何度もいいますが、芸能系はご都合です。ほんとイメージでしか書いておりません。

「そんなわけで、珠理奈ちゃんの要望に応えて、今日は写真集の撮影とは別に、メイキング写真も撮ることになりました。ギャラはでませんが、経験の一つということで。職場体験というような感じで対応をしていただきたい」

「ご迷惑になってしまうようでしたら、どんどんおっしゃってください。本日はよろしくお願いします」

 チョコ作り会をやったあとの週末。先日崎ちゃんに言われたようにスタジオにルイは顔を出していた。こういう場所にくるのは初めてで少しだけ緊張する。関係者であることを表す通行証は首からぶら下げている。

 ずらりと集まるスタッフさんの前でぺこりと頭を下げると、最初から事情を聞いていたのか彼らはまぁ仕方ないかと納得顔だった。崎ちゃんのわがままはある程度は周りにも認知されているらしい。

 今日のスタッフの中には、メイクのあやめおねーさんもいるし、メインでカメラを扱うのはあの人。

「佐伯さん、アイドルの写真集とか撮っちゃったりするんですね……」

「あれ? 知り合い?」

「ええ、前にお仕事ふってもらったことがあったり、わきで助手やってるおねーさんは、私の師匠というかカメラ仲間ですから」

「へぇ。じゃあルイ。ご挨拶個別にしてくるから、あんたもおいで」

 あえて手を握って引っ張るようにして崎ちゃんは自ら二人の前に自分とルイを立たせた。

「お二人とも、本日はよろしくお願いします。佐伯さんには今回もいい写真お願いしますね。前のやつすっごいかわいく撮ってくれて、お気に入りなんです」

「いや、こちらこそ。一緒にいい作品を作ろう」

 よろしく、とがっしり握手が目の前でなされる。

「それと、今回おまけ連れてきちゃいましたけど、今回だけは見逃してもらえるとうれしいです」

「光は出さないように気をつけます。それとなにか注意する点があれば先に教えていただけると」

 スタジオ撮影はさすがに初めての経験だ。こちらは好きに撮るだけでいいけれど、その行為がメインの撮影の邪魔になるのなら、控えた方がいいこともあるだろう。

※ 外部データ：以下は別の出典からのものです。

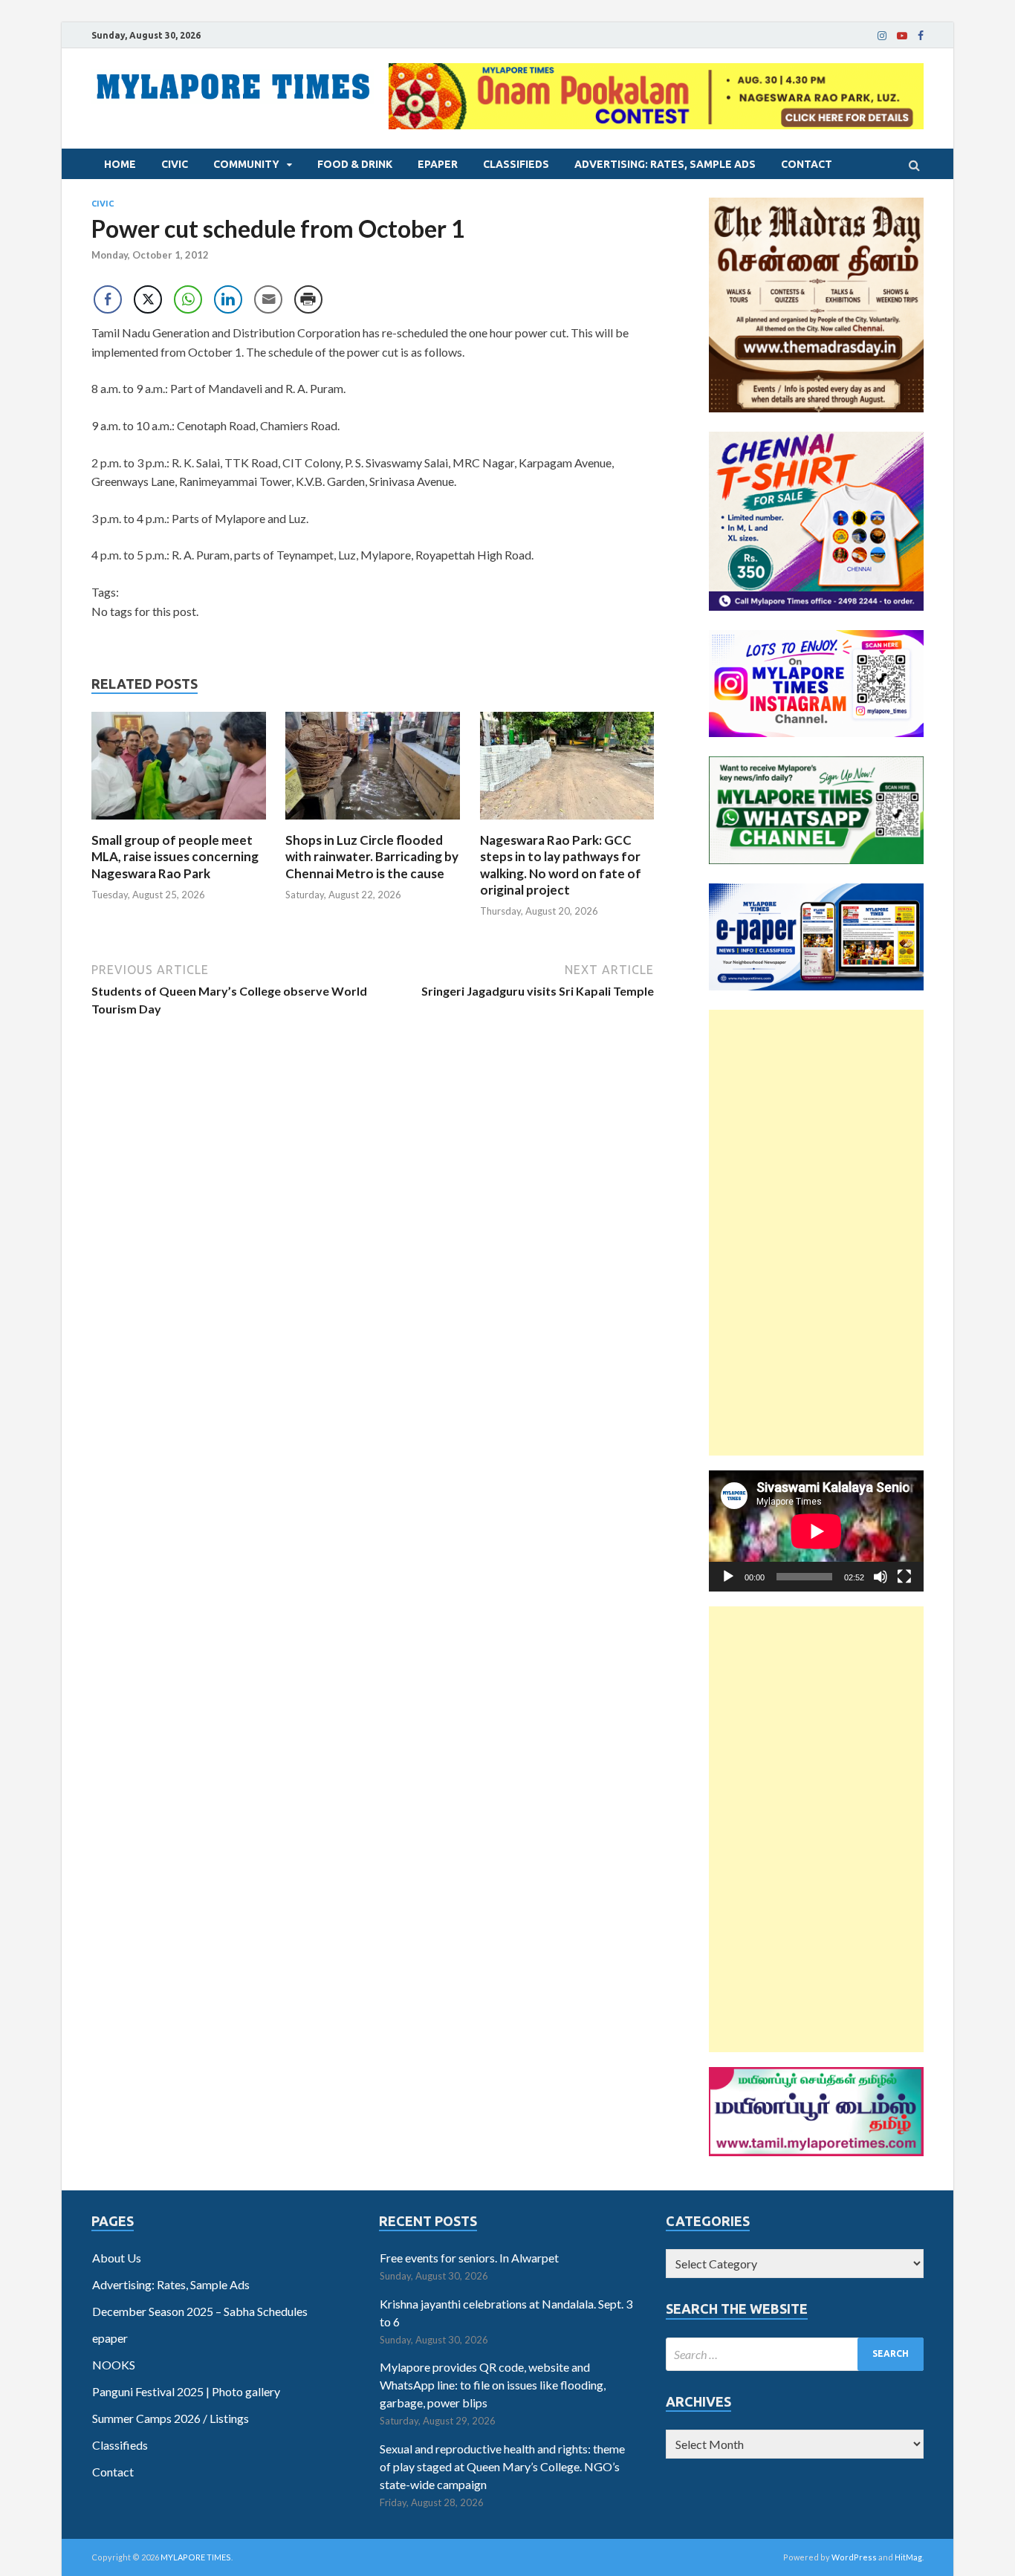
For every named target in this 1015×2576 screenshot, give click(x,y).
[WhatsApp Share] (188, 299)
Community (246, 164)
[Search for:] (795, 2354)
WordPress (854, 2557)
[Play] (728, 1576)
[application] (816, 1531)
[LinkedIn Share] (228, 299)
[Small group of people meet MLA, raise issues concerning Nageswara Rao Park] (178, 823)
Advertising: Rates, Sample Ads (665, 164)
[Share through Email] (268, 299)
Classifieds (516, 164)
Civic (174, 164)
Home (120, 164)
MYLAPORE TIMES (195, 2557)
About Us (116, 2258)
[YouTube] (902, 35)
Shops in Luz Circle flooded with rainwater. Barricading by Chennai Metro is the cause (371, 856)
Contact (806, 164)
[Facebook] (920, 35)
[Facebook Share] (108, 299)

「メイキング写真もとるって話を聞いた時に、誰がくるのか気にはなってたけど、ルイちゃんなら安心」

 メイキングはあくまでもメイキングだから、メインの撮影してるときはあんまり珠理ちゃん撮らないようにしてくれればおっけ、とあいなさんが軽くレクチャーしてくれる。

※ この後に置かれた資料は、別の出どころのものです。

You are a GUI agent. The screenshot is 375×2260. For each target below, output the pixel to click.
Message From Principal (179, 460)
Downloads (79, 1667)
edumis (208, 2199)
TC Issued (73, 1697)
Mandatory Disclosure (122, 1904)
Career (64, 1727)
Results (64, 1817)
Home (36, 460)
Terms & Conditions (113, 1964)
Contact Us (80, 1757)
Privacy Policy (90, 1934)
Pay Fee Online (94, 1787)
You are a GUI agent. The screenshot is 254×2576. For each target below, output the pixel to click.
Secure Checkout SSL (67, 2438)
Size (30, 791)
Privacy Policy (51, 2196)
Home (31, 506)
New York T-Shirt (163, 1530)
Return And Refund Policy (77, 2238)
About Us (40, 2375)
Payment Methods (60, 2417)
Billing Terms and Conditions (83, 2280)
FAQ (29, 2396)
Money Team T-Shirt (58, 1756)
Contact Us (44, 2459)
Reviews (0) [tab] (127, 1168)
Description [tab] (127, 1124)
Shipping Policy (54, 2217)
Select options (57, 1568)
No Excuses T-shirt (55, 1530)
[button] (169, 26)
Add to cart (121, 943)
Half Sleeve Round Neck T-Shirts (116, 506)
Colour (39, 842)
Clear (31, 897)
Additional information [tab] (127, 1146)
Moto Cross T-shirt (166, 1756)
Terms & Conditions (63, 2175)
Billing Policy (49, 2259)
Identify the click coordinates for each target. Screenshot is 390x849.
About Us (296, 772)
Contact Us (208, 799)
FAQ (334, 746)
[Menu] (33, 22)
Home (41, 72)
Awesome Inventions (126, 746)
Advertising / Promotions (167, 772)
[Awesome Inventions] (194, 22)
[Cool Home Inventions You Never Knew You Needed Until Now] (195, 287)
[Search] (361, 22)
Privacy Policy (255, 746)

「いい機会だから、おっちゃんの仕事っぷりも見ていくといい」

 人間の撮り方、みせちゃると佐伯さんは腕まくりをした。佐伯のおっちゃんとはエレナの学園祭のときから縁があるから、あちらも覚えていてくれている。

「それと、メイキングの方はお仕事になるの?」

 なにかの付録になったり、DVDになったりとあいなさんがきいてくる。

「いえ、今回はその、崎ちゃんに言われた罰ゲームみたいなものなので、たぶん商品化とかはないと思います。崎ちゃんのプライベート所有みたいなのになるんじゃないかと」

「罰ゲームはひどいなぁ。せっかくお友達のルイさんをお仕事の接点に発展しそうな場所にご招待したというのに」

「へぇ。意外だけど二人とも仲良しさんなのね」

「ちょっ、ちがっ、私たちは別にそんな」

 なぜか崎ちゃんがあわあわと慌てふためく。

 仲はいちおう悪くないはずなんだけれど、まーそうなんだろうね。ルイと木戸の関係を黙っていたわけだし、そこら辺で少しだけ彼女の心象は悪いのかもしれない。

「いろいろある、ということなんです」

 くすんと拗ねてみせると、あいなさんが頭をなでてくれる。

「ぬなっ。ちょっとカメラマンさん何を、そいつはっ……」

「へ? 後輩の女の子がしょげてたら頭くらいなでても」

「いや、だからぁ……」

 あー、あいなさんの手の感触が頭をさわさわする。ウィッグ越しでも暖かい。

 でも、崎ちゃんの反応がどんどんとむすっとしていく感じだ。

「はいっ、メンタルコントロールのために、それ以上はNG。あいなも機材のセッティング頼む」

「りょーかいです」

 やりすぎたーとあいなさんは手を止めて、そいじゃ、がんばりましょーっと機材の方の設置に向かった。

 機材自体はそこそこあるようで。

 基本的にカメラは手元に置くようだけれど、光を左右するような道具がたんまりある。

 それらを脇目に見ながらこちらもぱしゃりと写真を撮る。そして崎ちゃんは着替えとメイクのためにいったん楽屋に移動だ。あやめさんも一緒についてきている。他には衣装さんもいるようで、とりあえずその姿も押さえておく。

「ほんとどういう関係なのよいったい」

「だから言った通り、師匠と弟子なんです。あいなさんがやってる講習にも参加してるし、地元も同じというか近いし。佐伯さんとは、派遣社員ぽいおつきあいを一度」

「本当に二人は仲良しさんねぇ。学園祭のあとからほんとうに掛け合いがこう、友達以上という感じで」

 くふふと、あやめさんに笑われてしまった。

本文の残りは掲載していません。